## EXERCISE DESCRIPTION
Pull out each line of the data below that contains the string "This". Case matters.

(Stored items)
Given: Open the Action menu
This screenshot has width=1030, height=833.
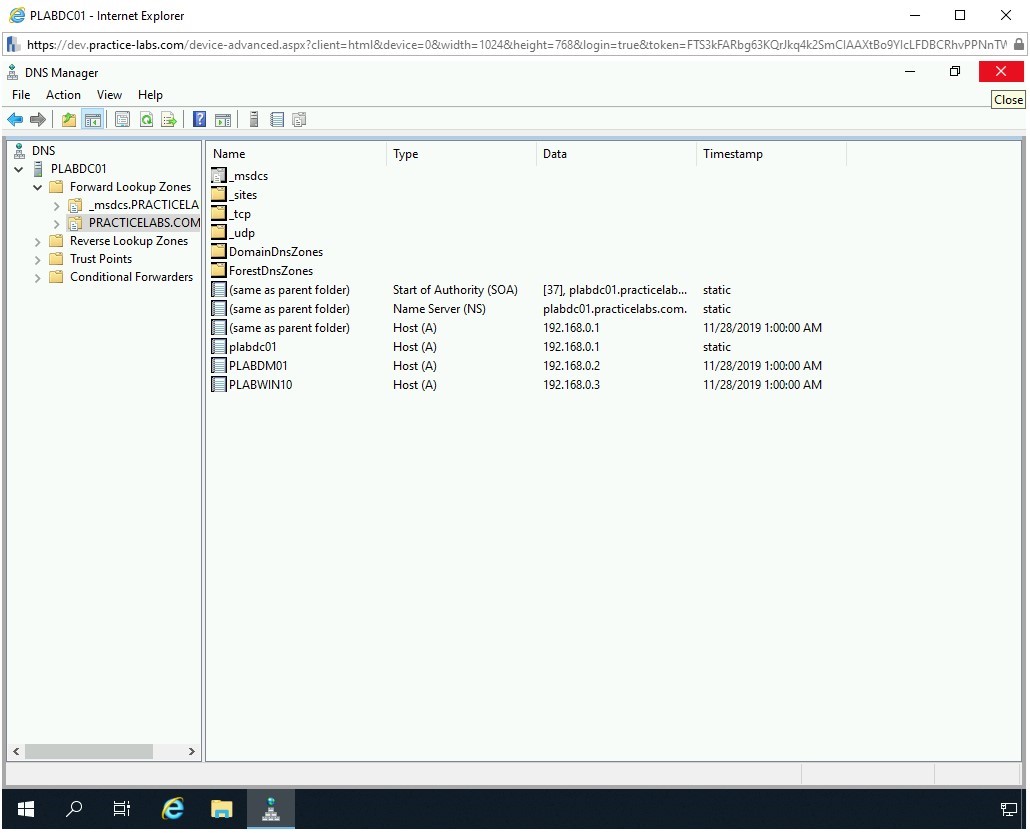Looking at the screenshot, I should 63,95.
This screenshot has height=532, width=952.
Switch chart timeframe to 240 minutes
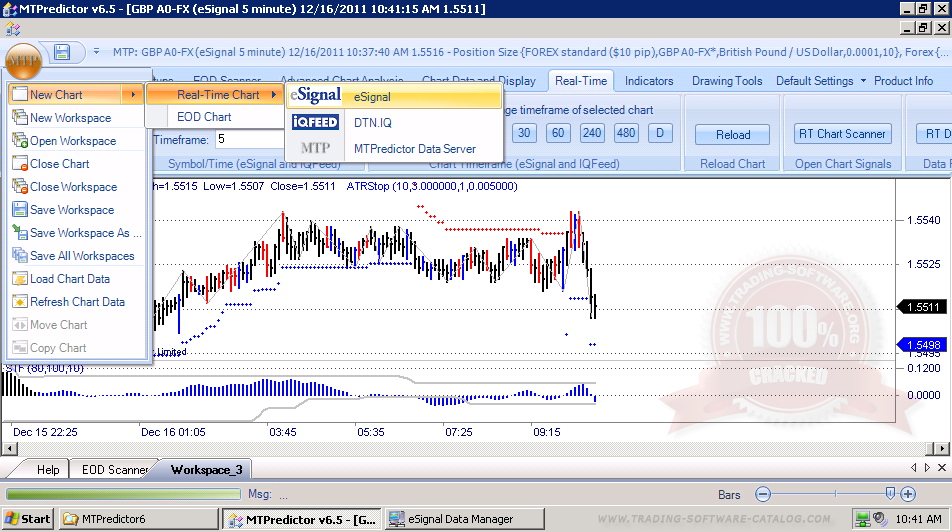point(592,133)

## CORRECT RESPONSE
This screenshot has width=1030, height=833.
This screenshot has height=532, width=952.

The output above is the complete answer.